Parler et écrire non pas forcément avec des mots simples ou simplifiés, mais avec des mots qui conservent toute leur part d’humanité, des mots qui nomment avec acuité, créativité et poésie. Non plus ces mots d’hostilités, ces mots néo-libéraux, financiarisés, économiquement connotés, ces mots qui sont humiliations répétitives. Cette langue violente qui témoigne de la faillite morale et politique de celles et ceux qui l’inventent, heure après heure, pour mieux asservir et mieux intimider, cette langue vulgarisée qui est reprise par celles et ceux qui l’utilisent sans plus faire attention à leur propre humiliation, je n’en peux plus, je n’en veux plus, et je m’évertue à en éviter l’utilisation malgré moi. Éviter le prononcé qui m’écorche la gueule et la pensée.

Deux exemples en courant. Un qui dure depuis quelques décennies, un qui est de pure immédiateté.

D’abord, celui qui dure : « directeur des RESSOURCES HUMAINES ». Donc, « directeur du personnel » ne suffisait plus dans le contexte post-humanité que suppose la langue néo. « Personnel » renvoie trop à « la personne », à l’identité forcément complexe que suppose l’individualité de la personne, complexité que le « directeur du personnel » se devait, inconsciemment, de prendre en compte dans toute entreprise digne de ce nom.

Mais l’inventeur décomplexé de langue néo pose d’abord dans sa recherche linguistique l’absolue nécessité pour lui d’humilier toute notion d’humanité, toute notion « d’humaine condition ». Il faut, souci d’efficacité comptable, ambition de gestionnaire des matières premières, faire passer l’ouvrier, l’employé, le salarié, dans la rubrique des choses à stocker ou à déstocker selon les besoins immédiats. Apparence de rationalité de la langue nouvelle. Pour faire fonctionner l’entreprise nouvelle, la femme, l’homme, deviennent « ressources » au même titre que la machine ou la matière première. Transformation de la langue, humiliation de la langue, transformation des mots, humiliation des mots, transformation de l’humanité, humiliation de l’humanité.

Et puis, dans notre actualité covid-19, l’invention du concept de « distanciation sociale » est un exemple flagrant de volonté de triturer le sens des mots afin d’aboutir à un message qui correspond à une vision très particulière des choses. Disons-le nettement, en l’occurrence la « distanciation sociale » est un terme qui plaide mal sa cause, mais qui dit bien la volonté de celui qui l’a inventé.

La « distanciation sociale » est un phénomène bien connu, particulièrement humiliant, qui consiste à tenir éloignées, l’une de l’autre, deux personnes de conditions sociales différentes.

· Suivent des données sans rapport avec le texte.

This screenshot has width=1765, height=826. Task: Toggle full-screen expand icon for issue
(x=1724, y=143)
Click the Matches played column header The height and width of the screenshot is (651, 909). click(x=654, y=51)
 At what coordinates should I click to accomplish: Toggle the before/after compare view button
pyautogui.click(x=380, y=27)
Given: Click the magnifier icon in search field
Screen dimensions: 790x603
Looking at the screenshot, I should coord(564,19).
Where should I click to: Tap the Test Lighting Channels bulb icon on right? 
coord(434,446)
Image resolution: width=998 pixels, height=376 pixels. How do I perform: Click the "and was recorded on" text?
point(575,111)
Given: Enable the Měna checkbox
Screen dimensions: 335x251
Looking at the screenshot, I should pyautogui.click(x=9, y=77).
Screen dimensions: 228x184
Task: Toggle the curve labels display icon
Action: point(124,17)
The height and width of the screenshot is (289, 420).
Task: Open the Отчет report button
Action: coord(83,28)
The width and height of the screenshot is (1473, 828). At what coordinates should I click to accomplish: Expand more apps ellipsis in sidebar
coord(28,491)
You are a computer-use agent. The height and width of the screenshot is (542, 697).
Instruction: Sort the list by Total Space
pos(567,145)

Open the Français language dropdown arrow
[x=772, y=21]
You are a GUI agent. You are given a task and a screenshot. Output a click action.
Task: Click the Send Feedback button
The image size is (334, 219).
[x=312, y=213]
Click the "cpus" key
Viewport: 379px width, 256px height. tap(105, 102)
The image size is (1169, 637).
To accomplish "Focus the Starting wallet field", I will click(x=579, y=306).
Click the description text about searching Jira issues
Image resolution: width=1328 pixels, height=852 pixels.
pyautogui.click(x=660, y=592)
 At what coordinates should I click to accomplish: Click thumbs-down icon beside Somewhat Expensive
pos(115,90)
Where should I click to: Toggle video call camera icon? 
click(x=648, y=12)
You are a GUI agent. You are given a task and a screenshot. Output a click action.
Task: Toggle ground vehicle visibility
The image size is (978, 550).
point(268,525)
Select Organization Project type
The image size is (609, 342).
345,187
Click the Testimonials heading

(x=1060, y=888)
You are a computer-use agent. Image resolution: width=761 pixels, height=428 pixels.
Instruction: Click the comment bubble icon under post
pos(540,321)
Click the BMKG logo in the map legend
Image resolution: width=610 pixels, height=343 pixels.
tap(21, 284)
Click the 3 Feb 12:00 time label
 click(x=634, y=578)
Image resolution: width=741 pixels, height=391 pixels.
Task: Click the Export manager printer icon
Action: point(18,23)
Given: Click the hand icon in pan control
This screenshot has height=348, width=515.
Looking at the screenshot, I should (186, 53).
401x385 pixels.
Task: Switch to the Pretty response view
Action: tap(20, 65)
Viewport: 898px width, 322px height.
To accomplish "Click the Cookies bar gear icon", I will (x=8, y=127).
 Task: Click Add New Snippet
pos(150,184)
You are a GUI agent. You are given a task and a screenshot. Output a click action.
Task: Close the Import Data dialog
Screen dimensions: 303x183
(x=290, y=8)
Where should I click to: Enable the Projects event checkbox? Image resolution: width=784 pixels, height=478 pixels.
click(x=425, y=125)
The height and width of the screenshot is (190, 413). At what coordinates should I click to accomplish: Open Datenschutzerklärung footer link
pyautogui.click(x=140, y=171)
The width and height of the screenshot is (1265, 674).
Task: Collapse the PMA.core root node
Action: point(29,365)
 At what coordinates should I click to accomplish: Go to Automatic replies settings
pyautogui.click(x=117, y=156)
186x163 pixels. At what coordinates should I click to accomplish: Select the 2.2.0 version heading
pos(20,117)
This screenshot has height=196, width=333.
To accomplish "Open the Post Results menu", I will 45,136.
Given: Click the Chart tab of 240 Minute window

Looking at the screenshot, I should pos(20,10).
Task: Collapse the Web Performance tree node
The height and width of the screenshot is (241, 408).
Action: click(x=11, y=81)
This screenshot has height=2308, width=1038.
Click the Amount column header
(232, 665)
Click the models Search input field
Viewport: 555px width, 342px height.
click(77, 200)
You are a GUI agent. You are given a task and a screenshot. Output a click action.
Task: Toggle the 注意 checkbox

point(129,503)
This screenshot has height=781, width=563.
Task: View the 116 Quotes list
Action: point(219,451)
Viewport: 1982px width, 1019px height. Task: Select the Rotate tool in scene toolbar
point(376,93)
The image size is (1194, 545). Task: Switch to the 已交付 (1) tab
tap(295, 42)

Le riche du pauvre. Le bourgeois du prolétaire. Le noble du serf. Le pluri-milliardaire du petit-bourgeois. Pour dire les choses justement et en rapport tout à fait raisonnable avec le risque sanitaire, il eût suffi de nommer simplement la chose : « éloignement physique ». Mais c’était là ne pas ajouter la « plus-value » humiliante à l’œuvre actuellement dans les inventions de langue « des dominants ». (Ceci étant dit, reconnaissons-leur qu’ils nomment très précisément leurs intentions. Leur langue n’est plus masquée, mais elle est, au contraire, tout à fait adaptée à leur conception du monde, à leur volonté dévoilée. Il s’agit donc bien de « distanciation sociale ». Ils œuvrent à cela, y compris au ras des mots. « Distanciation sociale » car celui qui n’a d’autre moyen que de monter dans métro, bus, R.E.R, T.E.R, ne sera, de fait, pas au contact de celle ou celui qui aura le moyen d’éviter ce mode de transport.)

Se situer avec acuité et précision dans la langue, les mots, c’est nommer très précisément son projet culturel, social et politique. Et cela n’empêche en rien la poésie. Ce que je réfute est la LANGUE HUMILIANTE, LES MOTS D’ORDRE HUMILIANTS. Je m’impose donc une vigilance totale pour redonner sens d’abord à la langue pour qu’enfin cette interminable nuit nous soit brève.